TASK REQUIREMENTS
Exact transcription of the records is required.

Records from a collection
☆ ☆ ☆ ☆ ☆ ☆ ☆

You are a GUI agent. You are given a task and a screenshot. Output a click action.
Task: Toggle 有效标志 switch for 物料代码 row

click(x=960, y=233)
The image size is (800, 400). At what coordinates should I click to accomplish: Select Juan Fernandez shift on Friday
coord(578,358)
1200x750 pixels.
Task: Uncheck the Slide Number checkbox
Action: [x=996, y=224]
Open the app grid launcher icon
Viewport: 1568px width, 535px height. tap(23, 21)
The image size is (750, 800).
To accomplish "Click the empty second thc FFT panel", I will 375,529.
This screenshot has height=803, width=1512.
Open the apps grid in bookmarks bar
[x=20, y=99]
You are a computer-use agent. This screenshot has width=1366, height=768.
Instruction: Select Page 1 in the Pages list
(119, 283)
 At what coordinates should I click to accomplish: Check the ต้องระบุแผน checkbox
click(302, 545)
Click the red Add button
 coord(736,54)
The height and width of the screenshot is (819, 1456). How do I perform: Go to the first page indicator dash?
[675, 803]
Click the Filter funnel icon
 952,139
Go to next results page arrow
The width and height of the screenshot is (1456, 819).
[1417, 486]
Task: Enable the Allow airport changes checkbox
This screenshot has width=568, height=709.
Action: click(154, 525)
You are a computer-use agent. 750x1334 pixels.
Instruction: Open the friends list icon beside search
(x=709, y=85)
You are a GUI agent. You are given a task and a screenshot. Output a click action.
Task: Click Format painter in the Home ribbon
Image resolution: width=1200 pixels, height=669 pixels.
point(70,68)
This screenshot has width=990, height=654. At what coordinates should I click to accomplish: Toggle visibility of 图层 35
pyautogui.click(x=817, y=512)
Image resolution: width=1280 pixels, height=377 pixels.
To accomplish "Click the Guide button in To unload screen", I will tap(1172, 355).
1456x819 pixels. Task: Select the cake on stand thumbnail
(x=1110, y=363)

☆ ☆ ☆ ☆ ☆ ☆ ☆

SOLVED EXERCISE
You are a GUI agent. You are given a task and a screenshot. Output a click action.
Task: Toggle 有效标志 switch for 物料代码 row

click(x=960, y=233)
The image size is (800, 400). At what coordinates should I click to accomplish: Select Juan Fernandez shift on Friday
coord(578,358)
1200x750 pixels.
Task: Uncheck the Slide Number checkbox
Action: [x=996, y=224]
Open the app grid launcher icon
Viewport: 1568px width, 535px height. tap(23, 21)
The image size is (750, 800).
To accomplish "Click the empty second thc FFT panel", I will 375,529.
This screenshot has height=803, width=1512.
Open the apps grid in bookmarks bar
[x=20, y=99]
You are a computer-use agent. This screenshot has width=1366, height=768.
Instruction: Select Page 1 in the Pages list
(119, 283)
 At what coordinates should I click to accomplish: Check the ต้องระบุแผน checkbox
click(302, 545)
Click the red Add button
 coord(736,54)
The height and width of the screenshot is (819, 1456). How do I perform: Go to the first page indicator dash?
[675, 803]
Click the Filter funnel icon
 952,139
Go to next results page arrow
The width and height of the screenshot is (1456, 819).
[1417, 486]
Task: Enable the Allow airport changes checkbox
This screenshot has width=568, height=709.
Action: click(154, 525)
You are a computer-use agent. 750x1334 pixels.
Instruction: Open the friends list icon beside search
(x=709, y=85)
You are a GUI agent. You are given a task and a screenshot. Output a click action.
Task: Click Format painter in the Home ribbon
Image resolution: width=1200 pixels, height=669 pixels.
point(70,68)
This screenshot has width=990, height=654. At what coordinates should I click to accomplish: Toggle visibility of 图层 35
pyautogui.click(x=817, y=512)
Image resolution: width=1280 pixels, height=377 pixels.
To accomplish "Click the Guide button in To unload screen", I will tap(1172, 355).
1456x819 pixels. Task: Select the cake on stand thumbnail
(x=1110, y=363)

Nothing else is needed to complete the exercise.